Order Confirmation and Surprise in Your Inbox? – Noooooooo! Don’t believe these lies! What follows is malicious clickbait designed to trick YOU into infecting your device with malware. Let’s first look at this “‘lovely” congratulatory email about your new Keurig Coffee Maker. Except it’s not. The email appears to have come from a Community College account in Michigan and the malicious links point to a short, though not sweet, domain called antvir[.]me. According to the Zulu URL Risk Analyzer, guess what friendly, loving, cordial and caring country this malicious domain appears to be hosted in? We’ll give you a hint… you may have to brush up on your Eastern Slavic language skills. (Answer is below.)
Our second lovey surprise supposedly came from Kohl’s, but didn’t. You’re invited to take ANOTHER 5 minute survey about a purchase and delivery that you never received! The links point to a crazy long malicious domain called Alkali Sere Letterman Tell One DOT-com. But hold onto your hats because you’ll immediately be redirected to another website called refforalupop[.]com that has been found to be VERY MALICIOUS! Security services say that the second website has been used for phishing scams and hosts malware on it. Lovely.

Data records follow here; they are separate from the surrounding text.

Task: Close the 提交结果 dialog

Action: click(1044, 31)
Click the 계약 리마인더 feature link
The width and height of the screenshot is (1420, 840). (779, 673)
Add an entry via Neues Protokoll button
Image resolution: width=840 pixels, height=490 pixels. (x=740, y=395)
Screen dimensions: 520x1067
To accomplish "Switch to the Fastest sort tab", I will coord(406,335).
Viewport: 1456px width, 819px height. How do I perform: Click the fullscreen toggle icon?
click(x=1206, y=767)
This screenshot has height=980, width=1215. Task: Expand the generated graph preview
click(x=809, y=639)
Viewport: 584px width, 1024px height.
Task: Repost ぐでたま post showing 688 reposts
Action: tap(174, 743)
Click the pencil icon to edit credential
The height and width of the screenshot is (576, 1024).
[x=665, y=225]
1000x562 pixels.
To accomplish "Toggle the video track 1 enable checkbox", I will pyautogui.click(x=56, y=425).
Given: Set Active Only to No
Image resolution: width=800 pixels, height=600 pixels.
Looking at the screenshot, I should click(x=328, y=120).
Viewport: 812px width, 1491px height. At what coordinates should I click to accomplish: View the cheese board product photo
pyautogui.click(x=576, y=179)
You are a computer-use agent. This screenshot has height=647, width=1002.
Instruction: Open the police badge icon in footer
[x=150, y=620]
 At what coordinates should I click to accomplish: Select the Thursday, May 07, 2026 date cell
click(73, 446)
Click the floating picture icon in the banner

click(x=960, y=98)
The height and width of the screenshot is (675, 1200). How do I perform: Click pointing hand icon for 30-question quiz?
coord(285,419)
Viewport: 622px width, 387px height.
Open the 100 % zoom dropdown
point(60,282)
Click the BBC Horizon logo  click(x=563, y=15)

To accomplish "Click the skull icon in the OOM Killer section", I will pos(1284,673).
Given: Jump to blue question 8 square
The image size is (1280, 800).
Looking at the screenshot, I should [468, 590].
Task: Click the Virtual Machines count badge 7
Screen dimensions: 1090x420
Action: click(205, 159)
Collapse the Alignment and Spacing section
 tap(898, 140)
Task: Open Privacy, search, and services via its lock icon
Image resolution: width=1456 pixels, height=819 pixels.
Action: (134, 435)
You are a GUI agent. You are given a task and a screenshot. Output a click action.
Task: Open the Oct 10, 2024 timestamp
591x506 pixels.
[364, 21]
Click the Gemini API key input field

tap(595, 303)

Fat Digits Will Harm You and Everything is About to Expire! – This email may appear to be from Amazon about your order shipped to the wrong address but this email came from a free email account at Earthlink. And the link may invite you to download the invoice but you’ll actually get plastered by nasty malware when you land on the website called phatdigits[.]com. Ouch, but yes, Homer Simpson does have phat digits!
Apparently, everything we have is about to expire or be deactivated! Oh, no! Our email accounts and our passwords! It’s a dark day, unless of course, we click those lovely links to ipfs[.]io. What the hell… we say let ‘em expire! We’re on vacation anyway!
Package Delivery, Venmo Notice, Home Depot, Paypal, and a Winner! – So, so many bogus delivery notices! Check out this first text claiming that your package can’t be delivered “due to incorrect house number.” The link is to the link-shortening service called Tiny URL. We used Urlex.org to unshorten that link and discovered that you’ll be forwarded to a malicious site called cbansjye[.]us. It’s been our experience that 99% of websites ending with the 2-letter country code “.us”( for United States) were registered by criminals in other countries. Swipe left!
OK, your Venmo account has NOT been suspended but if you click that link you WILL take a journey to a server in Brazil! (“.br” = Brazil) We love their misguided effort to speak English correctly! Enjoy….
Enjoy the remainder of these nasty hand grenades that landed in our reader’s smartphones. And remember, every computer device on the planet is susceptible to malware infections, including iPhones and iPads!